The Season of Pentecost is coming to an end the Season of Advent is about to begin. There are six liturgical seasons reflected on the Church calendar: Advent-Christmas; Epiphany,;Lent-Easter; and Pentecost.
The seasons of the church year have a long and rich history and have developed around themes emphasizing aspects of the Christian journey and experience. The Advent-Christmas cycle focuses on the Incarnation, God coming and dwelling among us. The Lent-Easter cycle is about The Lord’s Resurrection and God raising us to new life in the Risen Christ. Incarnation and Resurrection are the two anchors of the Christian year. These two great seasons of celebration are each preceded by a season of preparation (Lent, Advent). The Sunday readings assigned to these seasons reflect these themes.
There is also what is called Ordinary Time between these two great seasonal celebrations of Lent-Easter and Advent-Christmas. Ordinary Time are the Season of Epiphany and the Season of Pentecost.
With the arrival of Advent we begin a new church year. The word Advent means coming or arrival. Since it is the season before Christmas, it is logically about getting ready for Jesus’ First Coming, but if we listen to the readings that are assigned from the lectionary during Advent, we quickly realize that it is also about getting ready for Jesus’ Second Coming, which is the long-waited completion of Christ’s redemptive work in the world.

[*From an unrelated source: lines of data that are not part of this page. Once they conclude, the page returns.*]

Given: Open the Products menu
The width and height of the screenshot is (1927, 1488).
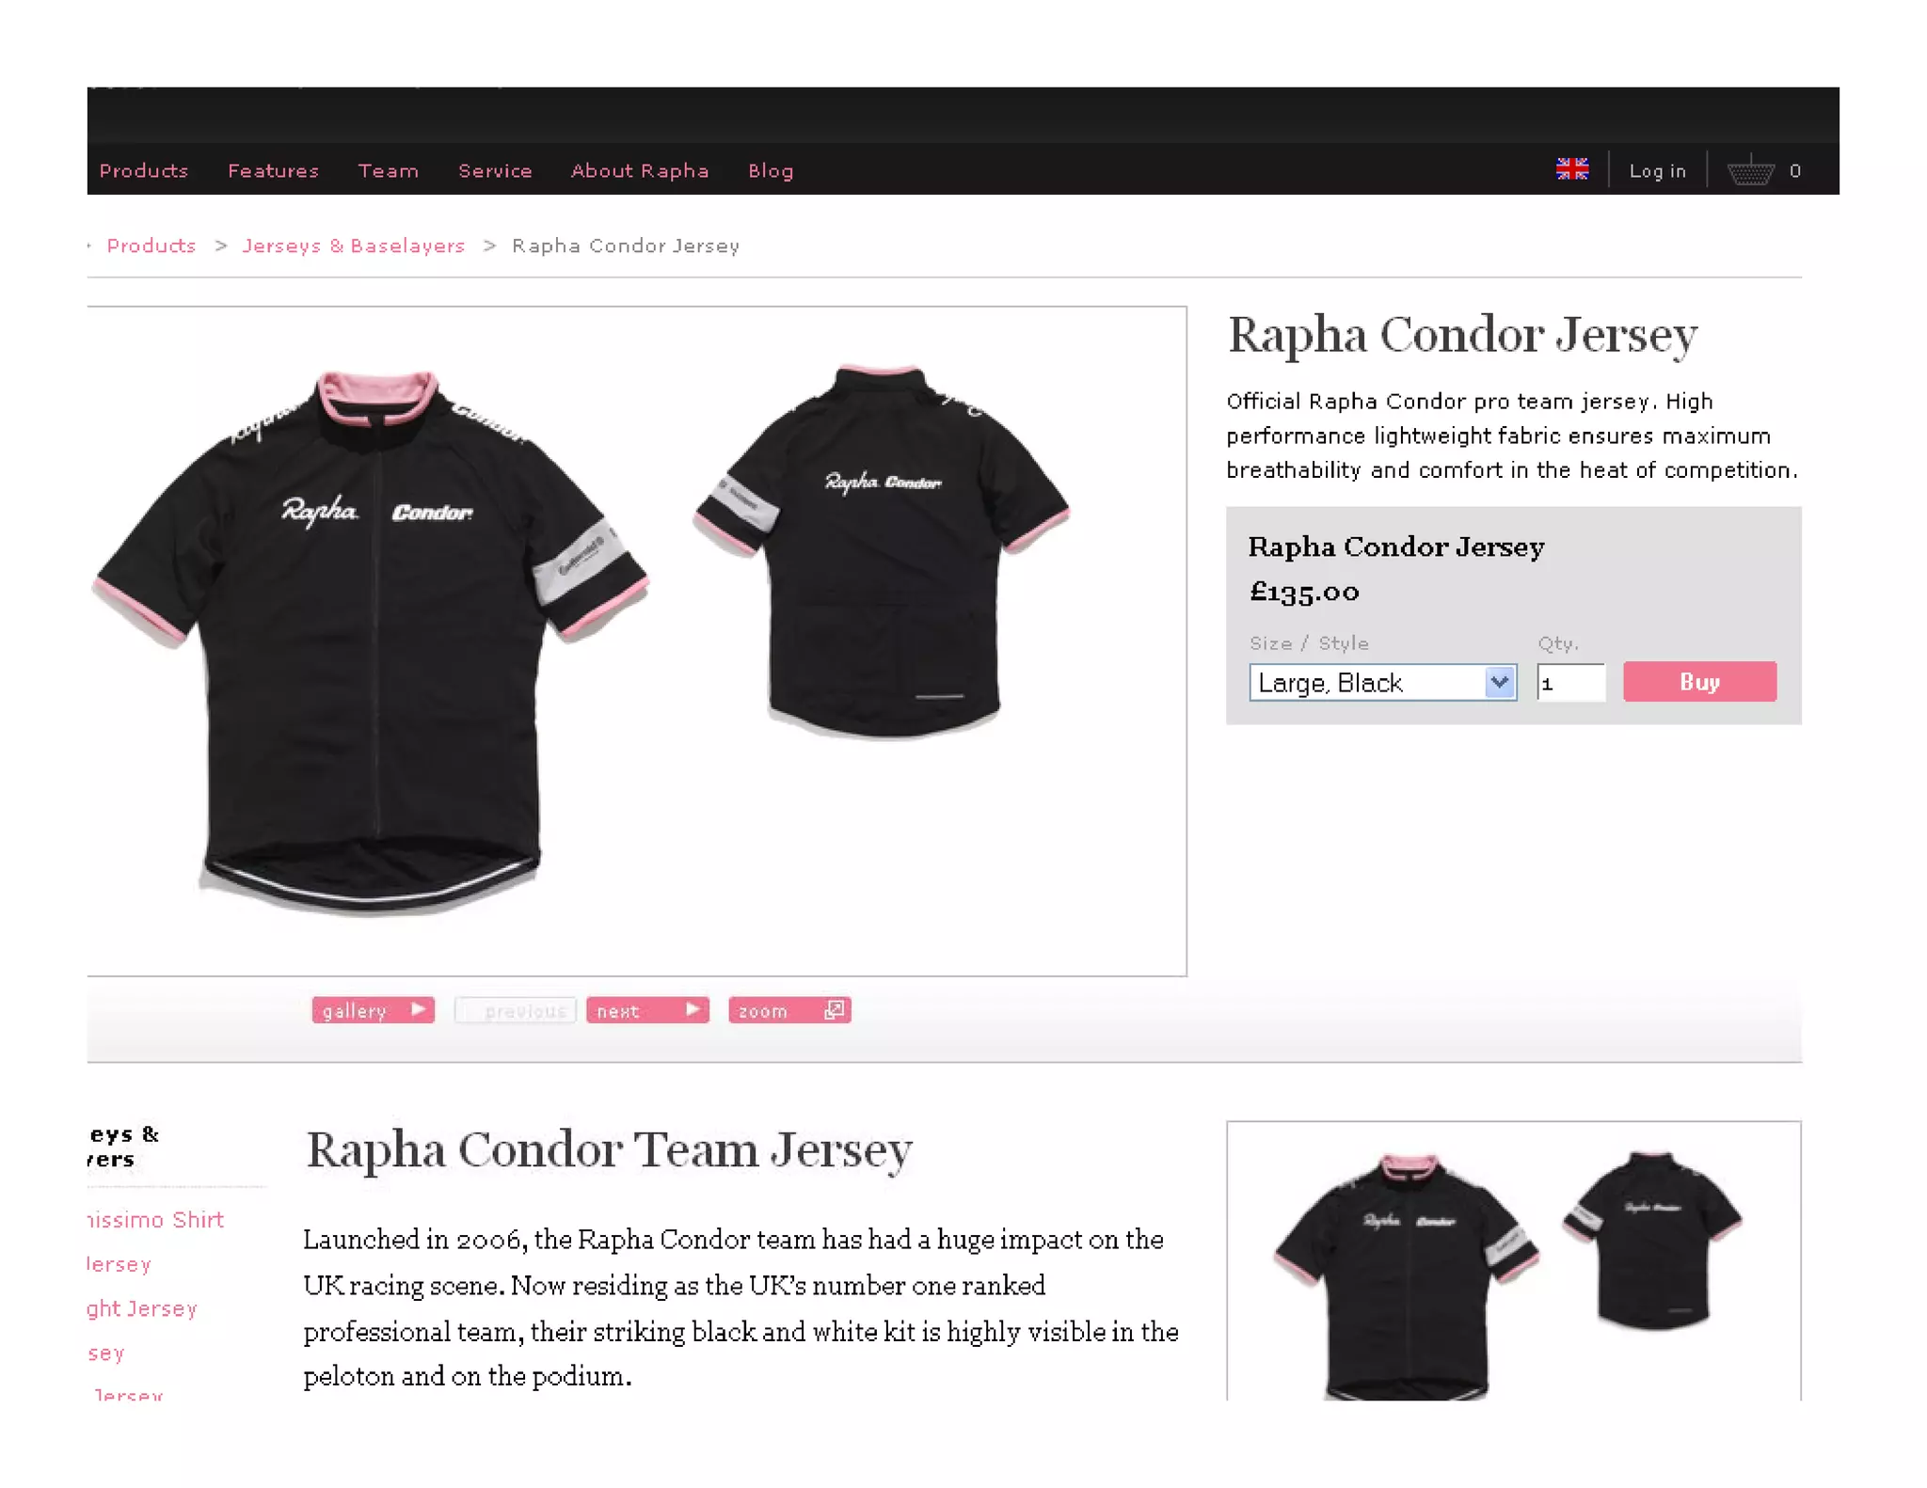Looking at the screenshot, I should (144, 170).
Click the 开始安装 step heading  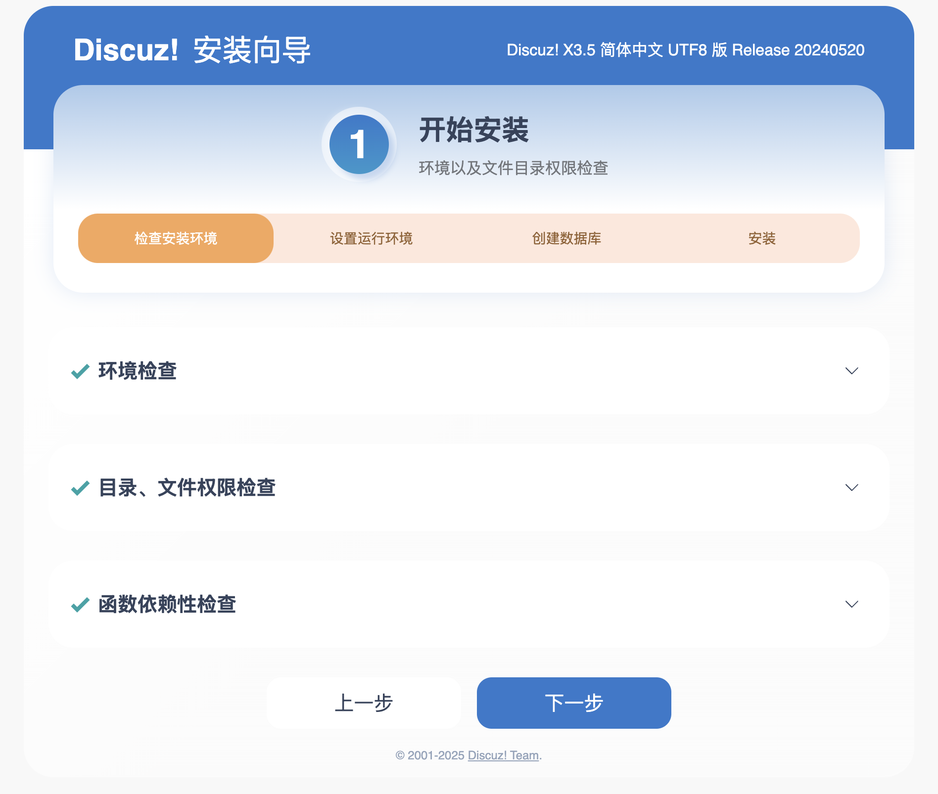(474, 130)
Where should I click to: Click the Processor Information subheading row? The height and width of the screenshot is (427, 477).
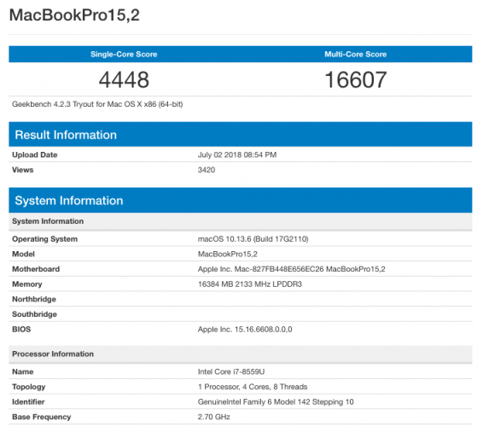coord(241,354)
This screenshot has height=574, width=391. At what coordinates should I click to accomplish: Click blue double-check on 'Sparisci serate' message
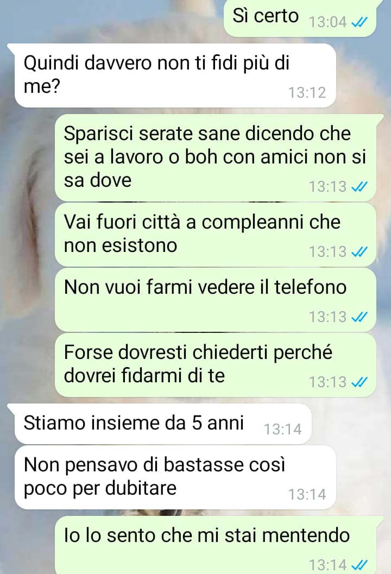point(359,187)
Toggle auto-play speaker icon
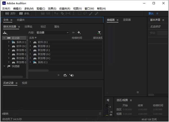169x122 pixels. pos(72,75)

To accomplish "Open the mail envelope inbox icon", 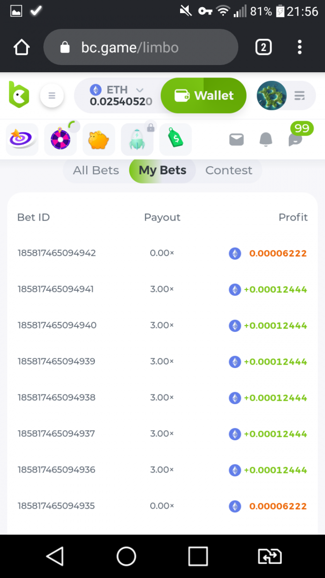I will pos(236,140).
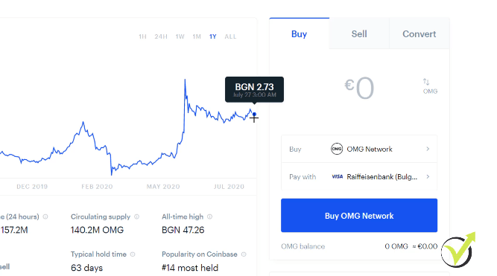This screenshot has width=497, height=276.
Task: Switch to the Sell tab
Action: pyautogui.click(x=359, y=34)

It might seem strange to us that Advent, the first season of the Church year, is also about the very end of things. It makes the strong theological point, however, that the flow of history, including Salvation History, has purpose direction and destination. History is not a randomly stitched together series of events; rather, it is headed somewhere and God is in the driver’s seat. There is a divine destination for all of us, and the Season of Advent is about discovering the Way to that destination. The Way is, of course, Jesus. Therefore, whether we are talking about Jesus’ first coming as a baby lying in a feeding trough in a stable at Bethlehem 2000 years ago, or about Jesus coming in power and glory at the End Times, Advent is about God coming to us; thus we have the great cry of Advent, “Come, O Come, Emmanuel!”